Copy the entries below exactly, but only from the line containing "Крышки полимерные BL (165, 926)" through the final line.

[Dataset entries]
===============

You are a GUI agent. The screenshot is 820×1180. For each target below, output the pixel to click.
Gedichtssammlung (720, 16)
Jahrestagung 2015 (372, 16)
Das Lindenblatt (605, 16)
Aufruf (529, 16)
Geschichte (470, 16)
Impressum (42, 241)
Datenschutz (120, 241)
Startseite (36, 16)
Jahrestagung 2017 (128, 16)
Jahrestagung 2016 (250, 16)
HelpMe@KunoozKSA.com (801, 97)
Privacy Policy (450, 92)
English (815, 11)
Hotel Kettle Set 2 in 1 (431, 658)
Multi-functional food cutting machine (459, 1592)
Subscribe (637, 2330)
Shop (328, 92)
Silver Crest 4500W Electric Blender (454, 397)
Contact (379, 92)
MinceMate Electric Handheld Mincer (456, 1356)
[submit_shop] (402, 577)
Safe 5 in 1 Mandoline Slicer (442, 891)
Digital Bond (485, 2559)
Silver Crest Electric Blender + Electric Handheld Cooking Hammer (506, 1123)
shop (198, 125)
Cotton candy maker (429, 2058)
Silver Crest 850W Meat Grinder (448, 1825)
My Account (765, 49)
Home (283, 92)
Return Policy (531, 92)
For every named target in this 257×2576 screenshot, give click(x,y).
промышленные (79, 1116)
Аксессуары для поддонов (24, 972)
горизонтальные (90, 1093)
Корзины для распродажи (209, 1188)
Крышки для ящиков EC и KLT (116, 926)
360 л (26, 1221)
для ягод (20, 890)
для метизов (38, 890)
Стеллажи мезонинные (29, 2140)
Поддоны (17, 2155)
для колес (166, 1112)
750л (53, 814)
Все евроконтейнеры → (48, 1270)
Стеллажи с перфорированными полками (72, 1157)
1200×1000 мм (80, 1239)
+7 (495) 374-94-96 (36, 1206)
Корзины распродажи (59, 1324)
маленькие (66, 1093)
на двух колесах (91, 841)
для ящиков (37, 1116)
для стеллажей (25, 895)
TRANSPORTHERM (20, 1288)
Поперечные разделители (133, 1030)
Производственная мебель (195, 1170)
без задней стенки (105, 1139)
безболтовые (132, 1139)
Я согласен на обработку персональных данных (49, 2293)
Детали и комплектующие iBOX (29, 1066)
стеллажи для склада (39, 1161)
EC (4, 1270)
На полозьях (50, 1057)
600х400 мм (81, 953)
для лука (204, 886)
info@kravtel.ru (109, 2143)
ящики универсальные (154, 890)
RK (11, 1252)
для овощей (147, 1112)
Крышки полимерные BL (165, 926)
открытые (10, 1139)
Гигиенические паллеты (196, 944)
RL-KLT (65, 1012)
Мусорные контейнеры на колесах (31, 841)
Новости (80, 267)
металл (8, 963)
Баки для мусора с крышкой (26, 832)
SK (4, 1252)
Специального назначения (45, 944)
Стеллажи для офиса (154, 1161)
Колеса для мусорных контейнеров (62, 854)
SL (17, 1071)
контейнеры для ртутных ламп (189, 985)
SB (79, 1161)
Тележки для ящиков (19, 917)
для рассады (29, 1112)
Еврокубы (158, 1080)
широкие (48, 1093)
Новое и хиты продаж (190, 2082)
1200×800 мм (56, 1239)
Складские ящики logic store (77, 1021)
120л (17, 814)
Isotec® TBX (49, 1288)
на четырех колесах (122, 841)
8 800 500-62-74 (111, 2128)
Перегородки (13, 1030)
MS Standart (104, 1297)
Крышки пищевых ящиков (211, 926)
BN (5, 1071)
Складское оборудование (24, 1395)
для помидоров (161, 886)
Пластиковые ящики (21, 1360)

===============

#### [OUTPUT FOR THIS TASK]
Крышки полимерные BL (165, 926)
открытые (10, 1139)
Гигиенические паллеты (196, 944)
RL-KLT (65, 1012)
Мусорные контейнеры на колесах (31, 841)
Новости (80, 267)
металл (8, 963)
Баки для мусора с крышкой (26, 832)
SK (4, 1252)
Специального назначения (45, 944)
Стеллажи для офиса (154, 1161)
Колеса для мусорных контейнеров (62, 854)
SL (17, 1071)
контейнеры для ртутных ламп (189, 985)
SB (79, 1161)
Тележки для ящиков (19, 917)
для рассады (29, 1112)
Еврокубы (158, 1080)
широкие (48, 1093)
Новое и хиты продаж (190, 2082)
1200×800 мм (56, 1239)
Складские ящики logic store (77, 1021)
120л (17, 814)
Isotec® TBX (49, 1288)
на четырех колесах (122, 841)
8 800 500-62-74 (111, 2128)
Перегородки (13, 1030)
MS Standart (104, 1297)
Крышки пищевых ящиков (211, 926)
BN (5, 1071)
Складское оборудование (24, 1395)
для помидоров (161, 886)
Пластиковые ящики (21, 1360)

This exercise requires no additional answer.